The neighbor’s glazed eyes look at Wiesel. At last he says in a weary voice:
“I’ve got more faith in Hitler that in anyone else. He’s the only one who’s kept his promises, all his promises, to the Jewish people.” (“Night” page 87)
As a 19 year old, passages like these crushed my faith in the G-d who controls the world and who answers prayers. It was a very scary time for me because my entire anchor and foundation was faith and it was all coming crashing down.
So how did I get from that very scary place to here? How am I now a rabbi with a rebuilt faith that in many ways is stronger and more enduring than before?
For this I turn to one of the names of Rosh Hashana, Yom Harat Olam (anniversary of the creation of the world). It is not really the anniversary of the creation of the world. That happened 6 days ago on the 25th of Elul but today is the anniversary of the creation of Adam and Eve. G-d could only be coronated as King of the Universe once there were people. So how did this coronation take place 5,777 years ago on the first Rosh Hashana. Well there were no synagogues, no minyan, and no shofar. All they had was G-d, Adam and Eve, and the snake. G-d told Adam (who then told Eve) not to eat from the tree of Knowledge. In other words, the entire Torah was this one commandment. They were told that if they eat, they will die.
In comes the snake and tempts Eve with the fruit. At first she says she will not eat because she does not want to die.
(I remember this feeling. As a teenager, as much as I would have loved to have a cheeseburger, I was convinced that I wouldn't be able to even finish it before lighting would strike me dead!)
The snake convinces her that she won’t die so she and Adam eat the fruit. Now here is the schocker. Whose prediction was correct, the snake or G-d? The snake was correct. They did not die!
(This is like the rebellious teenager who starts to lose faith and eats the cheeseburger and….no lightning….G-d is not going to do anything).
So Adam and Eve are probably in a pretty bad place (from a faith perspective at this point). They have just violated the only commandment and G-d’s threat did not materialize.

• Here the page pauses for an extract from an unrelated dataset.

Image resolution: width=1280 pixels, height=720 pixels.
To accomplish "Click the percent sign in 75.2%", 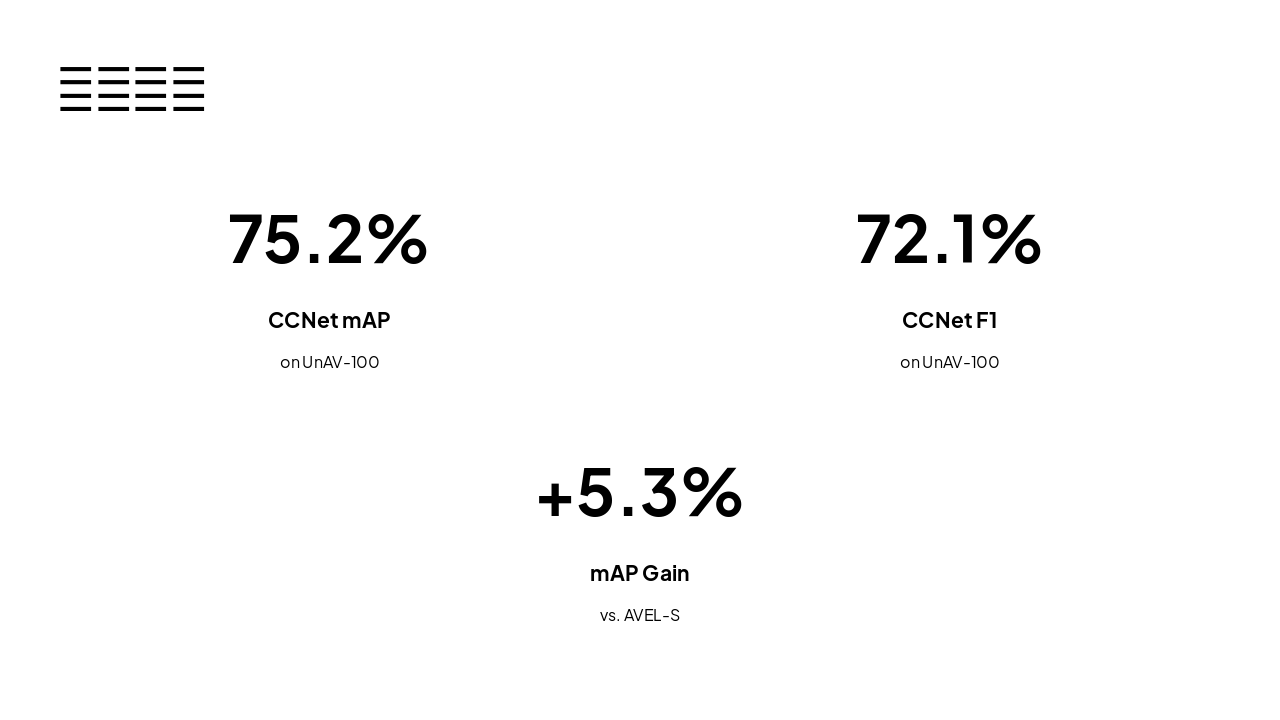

But that is not the end of the story. I think there is a shofar in the story. It is a question. The first question in the Bible. Ayeka - Where are you? They hear G-d’s existential question. What is the point of being here. Who are they? This question which is deeper than any faith proposition draws them back.
I think that what saved me when I was 19 is that I always heard that question. I always heard the sound of the shofar. I always wanted to reconnect as my connection it was something much deeper than any article of faith and I held onto it and built on it.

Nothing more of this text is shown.